ACTIVITY: Some lines in the material below hold the word "Lenses". Copy all of them.

DATA FOR THIS EXERCISE:
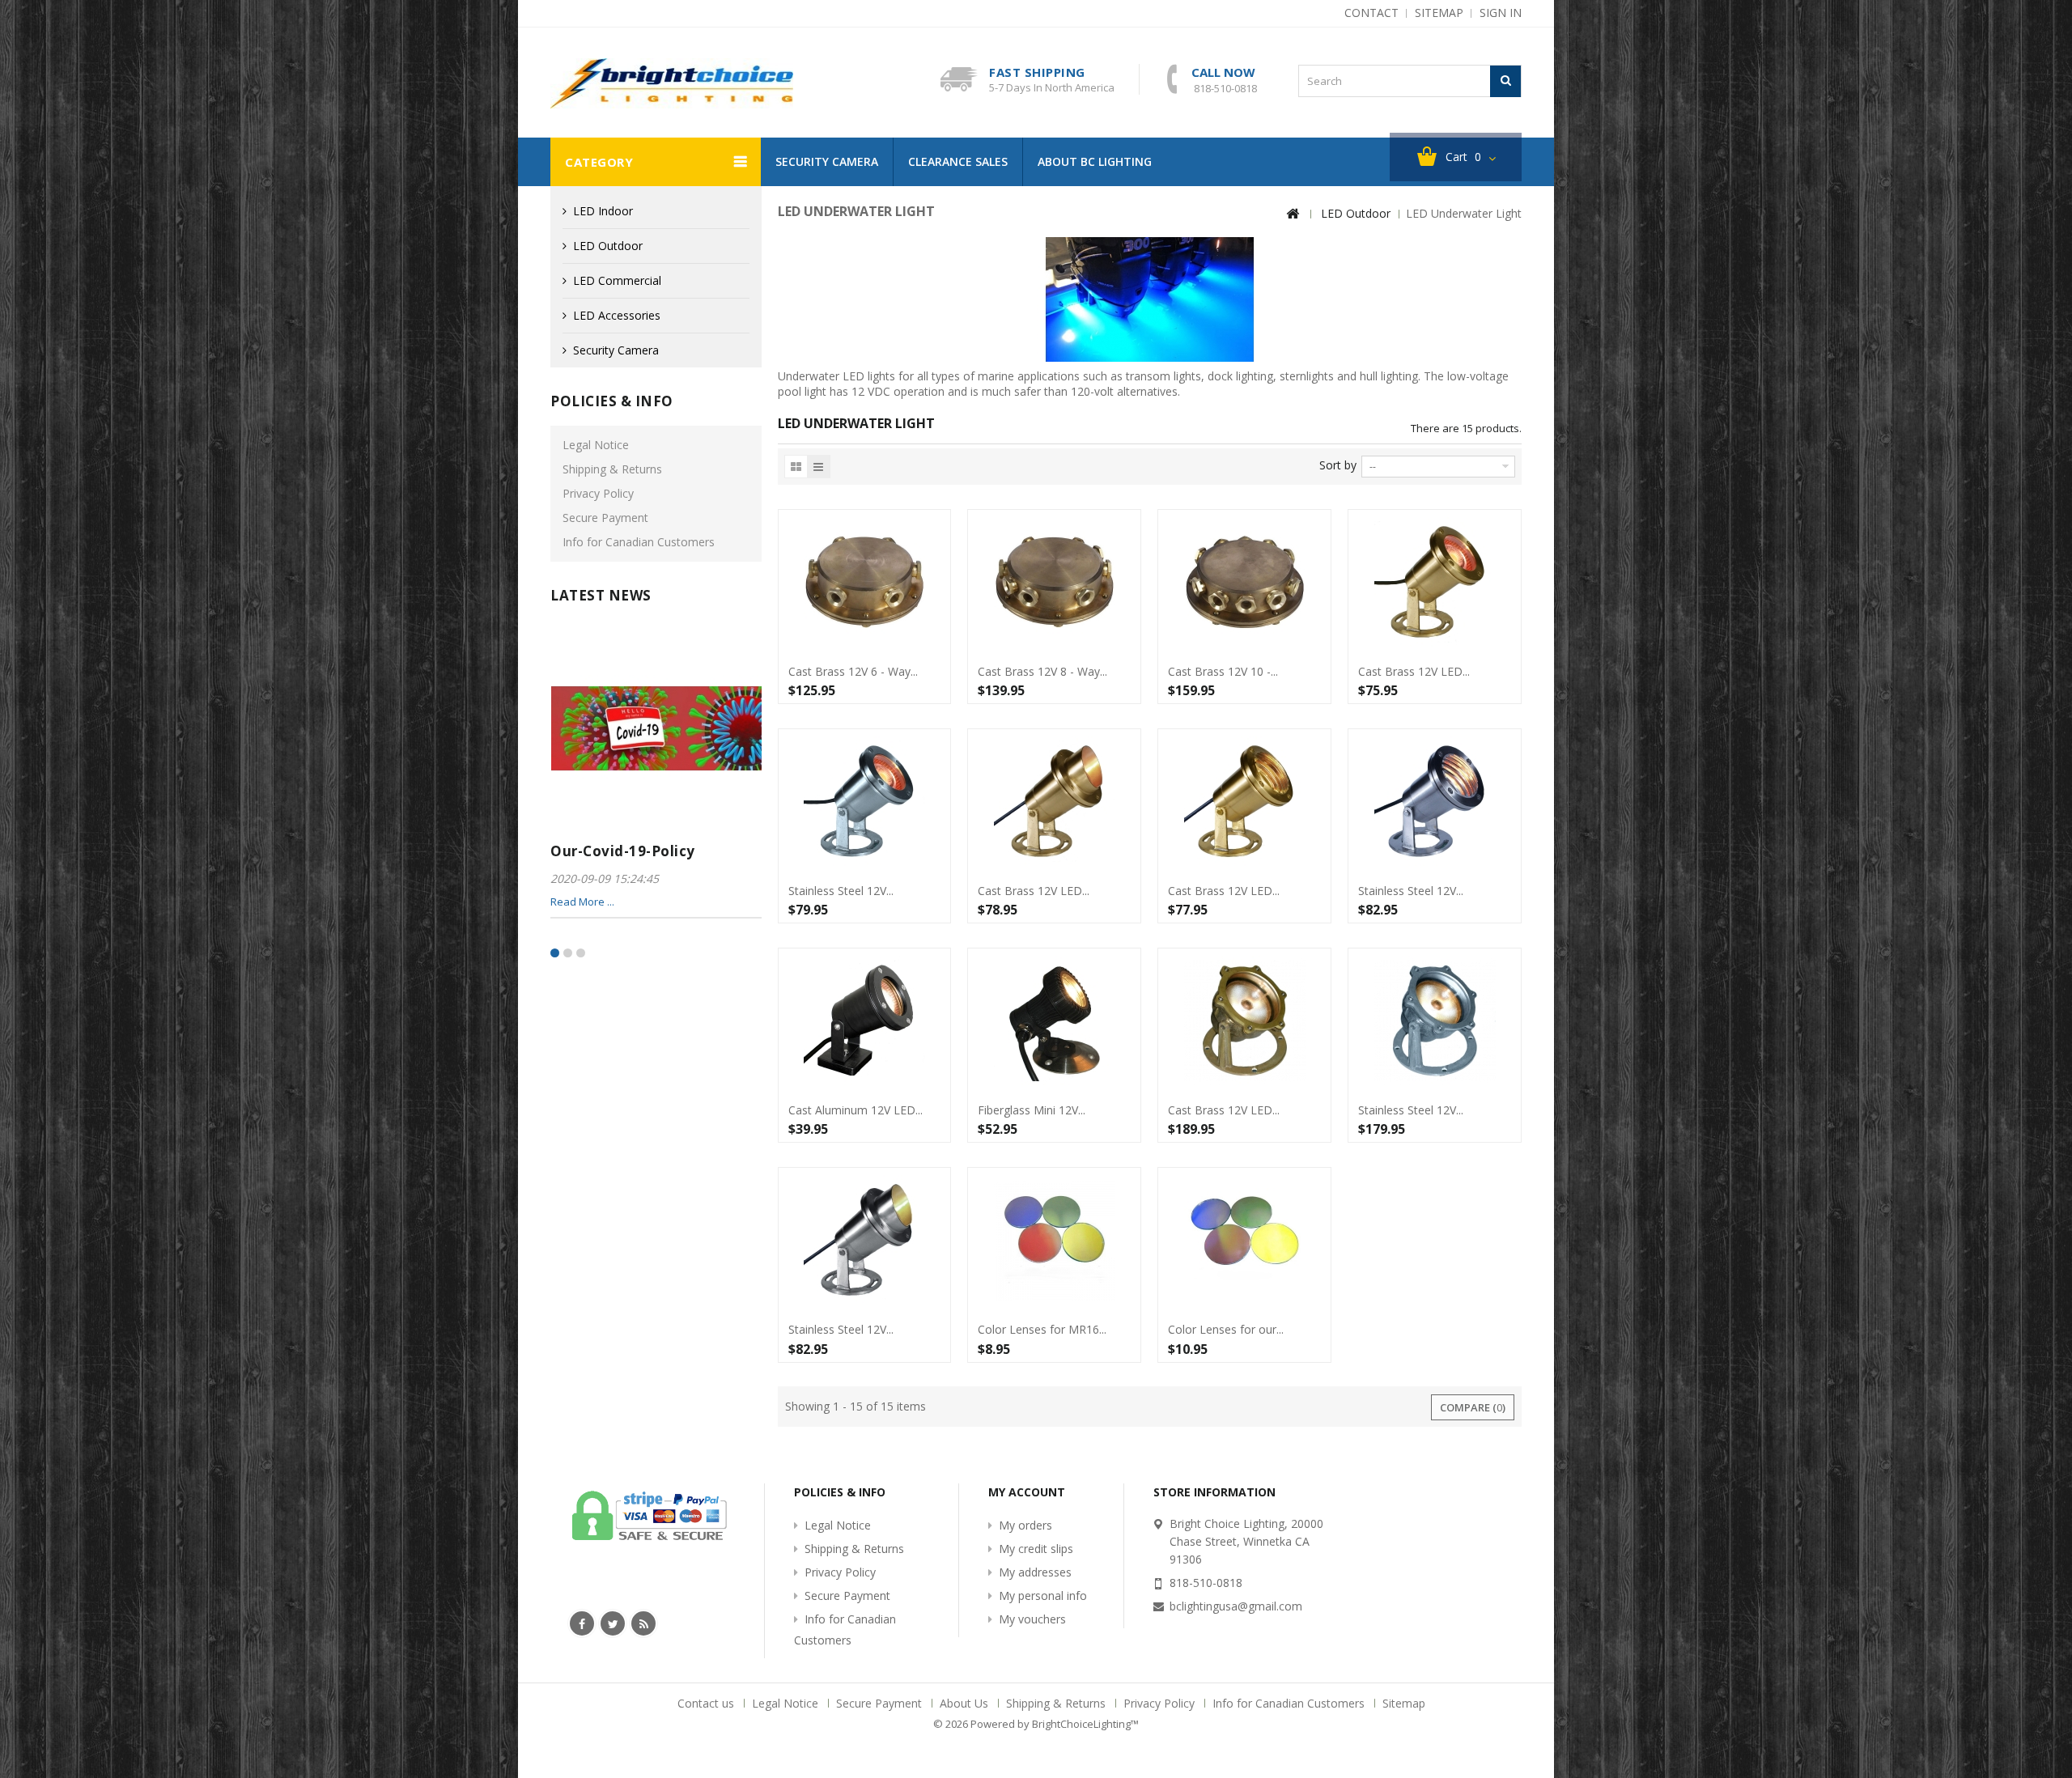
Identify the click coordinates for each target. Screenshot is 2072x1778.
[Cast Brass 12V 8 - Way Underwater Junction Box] (1054, 582)
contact (1371, 12)
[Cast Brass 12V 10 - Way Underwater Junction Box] (1244, 582)
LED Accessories (616, 315)
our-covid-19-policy (622, 851)
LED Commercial (617, 280)
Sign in (1501, 12)
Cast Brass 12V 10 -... (1223, 671)
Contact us (707, 1703)
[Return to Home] (1292, 214)
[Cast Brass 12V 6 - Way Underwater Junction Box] (865, 582)
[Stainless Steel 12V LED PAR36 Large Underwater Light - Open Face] (1435, 1020)
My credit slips (1036, 1548)
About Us (965, 1703)
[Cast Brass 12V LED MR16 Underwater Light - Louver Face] (1244, 801)
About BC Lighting (1095, 161)
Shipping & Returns (612, 469)
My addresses (1035, 1572)
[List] (818, 466)
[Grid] (796, 466)
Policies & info (611, 401)
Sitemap (1403, 1703)
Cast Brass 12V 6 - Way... (853, 671)
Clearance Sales (958, 161)
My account (1026, 1492)
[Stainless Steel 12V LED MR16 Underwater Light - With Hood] (865, 1240)
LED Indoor (603, 211)
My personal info (1043, 1595)
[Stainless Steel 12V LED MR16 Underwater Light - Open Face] (865, 801)
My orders (1025, 1525)
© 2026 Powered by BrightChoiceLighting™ (1036, 1723)
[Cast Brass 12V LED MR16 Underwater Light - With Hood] (1054, 801)
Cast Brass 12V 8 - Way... (1042, 671)
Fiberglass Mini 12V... (1031, 1110)
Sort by (1338, 465)
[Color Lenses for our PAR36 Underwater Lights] (1244, 1240)
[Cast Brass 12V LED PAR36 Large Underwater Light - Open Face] (1244, 1020)
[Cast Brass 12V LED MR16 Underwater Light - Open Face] (1435, 582)
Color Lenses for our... (1226, 1329)
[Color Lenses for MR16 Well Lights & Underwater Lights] (1054, 1240)
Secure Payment (605, 517)
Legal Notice (596, 444)
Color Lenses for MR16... (1042, 1329)
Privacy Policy (598, 493)
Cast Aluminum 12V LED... (855, 1110)
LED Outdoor (608, 245)
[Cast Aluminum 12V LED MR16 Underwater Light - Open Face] (865, 1020)
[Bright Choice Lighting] (671, 83)
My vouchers (1032, 1619)
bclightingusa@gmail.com (1236, 1606)
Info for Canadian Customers (639, 542)
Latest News (601, 595)
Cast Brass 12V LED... (1414, 671)
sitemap (1439, 12)
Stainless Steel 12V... (841, 891)
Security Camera (826, 161)
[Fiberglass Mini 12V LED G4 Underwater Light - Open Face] (1054, 1020)
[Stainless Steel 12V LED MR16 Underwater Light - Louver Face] (1435, 801)
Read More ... (582, 901)
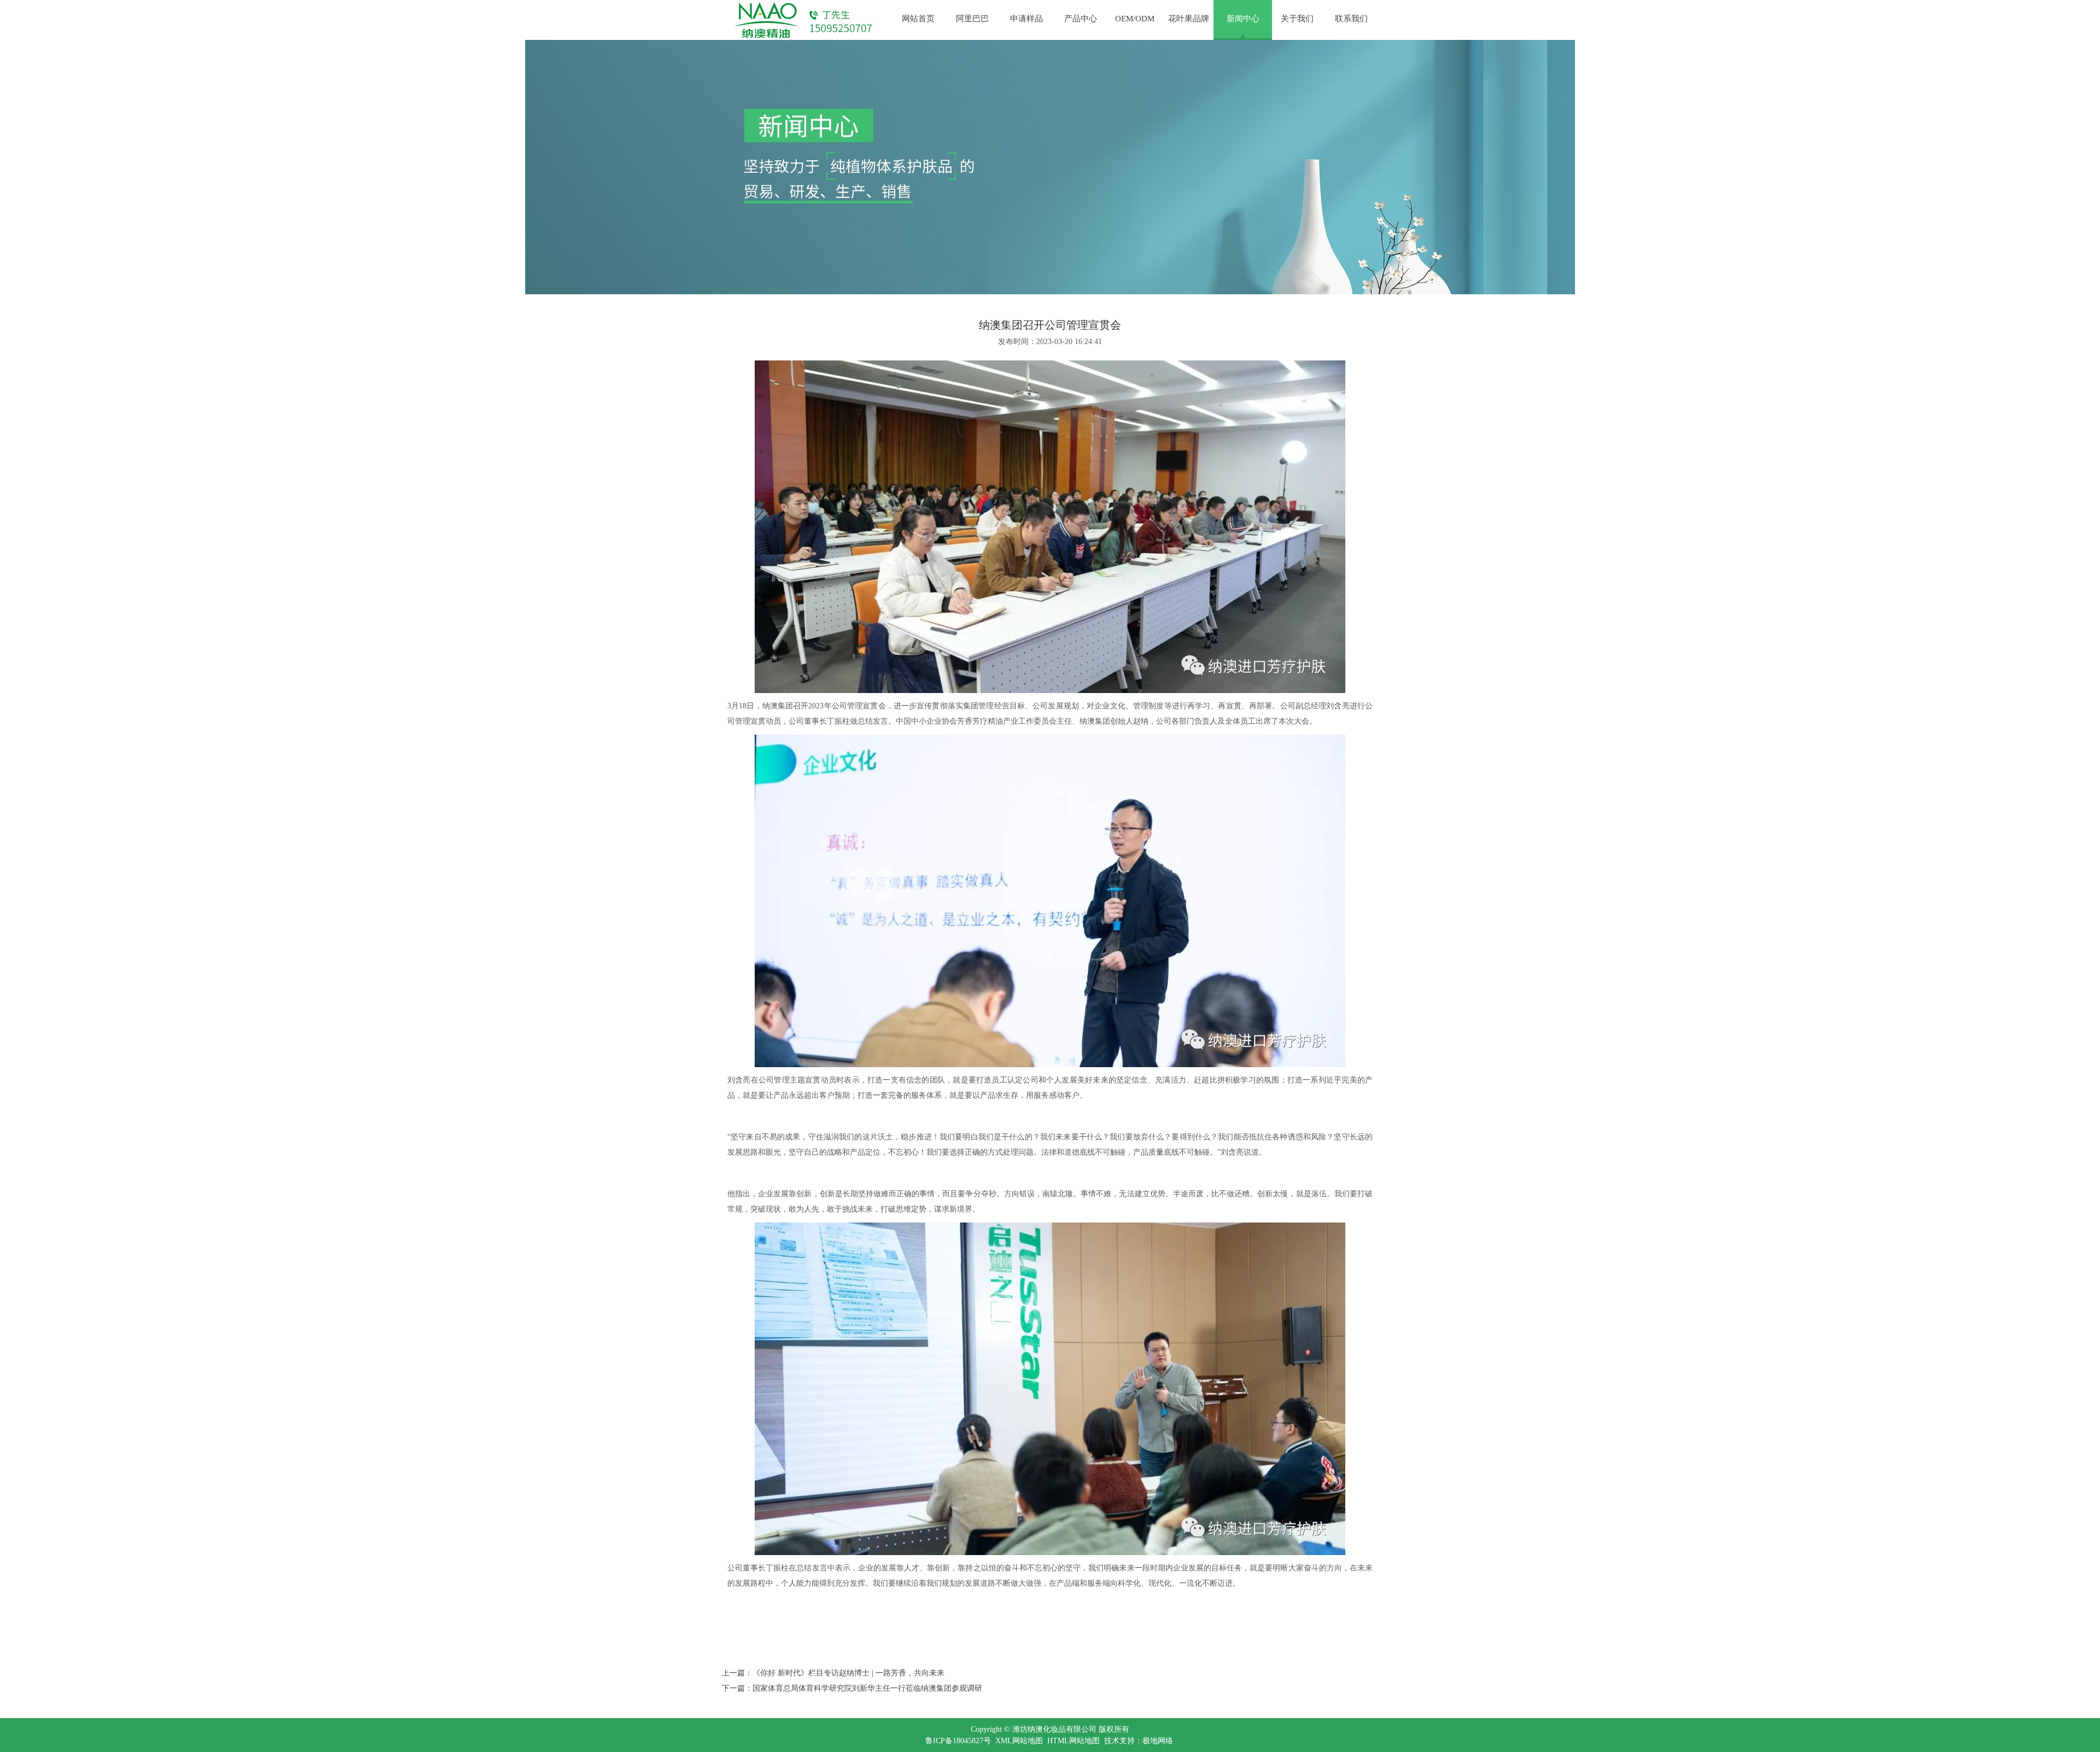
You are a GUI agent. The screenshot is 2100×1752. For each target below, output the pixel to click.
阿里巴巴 (972, 18)
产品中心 (1080, 18)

ANSWER BOX:
[Color Lenses for our PAR36 Underwater Lights] (1244, 1240)
Color Lenses for our... (1226, 1329)
[Color Lenses for MR16 Well Lights & Underwater Lights] (1054, 1240)
Color Lenses for MR16... (1042, 1329)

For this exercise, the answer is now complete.